La Commission européenne, qui mène les négociations au nom de l’UE, est conseillée par un comité composé (entre autres) de représentants des grands lobbies agro-alimentaires. Dans le top 50 des lobbys et organisations qui ont eu le plus de contact avec la CE dans le cadre de la préparation des négociations, il n'y avait que 3 (3 sur 50!) qui représentaient les travailleurs, les environnementalistes et les citoyens. Les multinationales, qui sont les principales, voire les uniques intéressées n'ont aucun intérêt à ce que les normes européenne plus restrictives que les normes étasuniennes soit adoptées par tous.
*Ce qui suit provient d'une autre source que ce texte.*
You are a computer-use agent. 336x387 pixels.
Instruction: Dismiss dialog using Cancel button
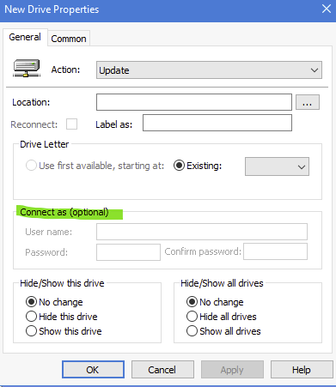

Si il y a harmonisation des normes ce sera vers le bas avec des conséquences désastreuses pour tous les secteurs marchands, et surtout non-marchands, pour l'environnement,… L'un des principaux obstacles commerciaux à éliminer est le principe de précaution : en Europe, un simple soupçon de nocivité, s'il est fondé, suffit à faire interdire un produit. Aux Etats-Unis, en revanche, un aliment reste autorisé tant que son caractère dangereux n'est pas prouvé.
Un des exemples le plus souvent présenté est celui du poulet nettoyé au chlore. Sa vente et donc sa consommation est actuellement autorisé aux USA et interdit en Europe. Si le Tafta passe et qu'une entreprise étasunienne porte plainte parce que les lois européennes lui interdisent de commercialiser son poulet chloré, il se pourrait très bien qu'un jugement rendu par ce tribunal spécial oblige l'Europe ou l'Etat en question à commercialiser ce produit.
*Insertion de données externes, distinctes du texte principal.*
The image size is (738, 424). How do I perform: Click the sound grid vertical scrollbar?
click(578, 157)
Jusque là je n'ai parlé que du secteur marchand. Mais pas un domaine (à l'exception, mais je ne sais pas dans quelle mesure, de la culture) n'y échappe: santé, assurance-maladie, prix des médicaments, liberté du Net, protection de la vie privée, énergie, environnement, ressources naturelles, formation professionnelle, équipements publics, bien-être animal, immigration. Tout pourrait être privatisé. Des secteurs relevants actuellement du acteur public pourrait tomber dans le privé. Demain notre modèle européen de sécurité sociale pourrait passer à la trappe. Plus de remboursement des soins médicaux à moins de pouvoir payer l'assurance, plus de bourses d'études, plus d'assurance chômage, plus d'aides au logement, plus d'allocations familiales. C'est vraiment ça le monde dont tu rêves? En tout cas c'est celui dont rêvent les multinationales.
Si tu veux t'informer, je te conseille de lire
cet article du Monde diplomatique qui offre un bon aperçu de la situation (même s'il date déjà de 2013). Je n'ai dit que le quart du huitième de ce qu'il y a dire à ce sujet. Informe-toi, fais-toi ta propre opinion mais sache qu'aucun domaine de la vie ne pourra échapper au rouleau compresseur qu'est le traité transatlantique s'il est voté.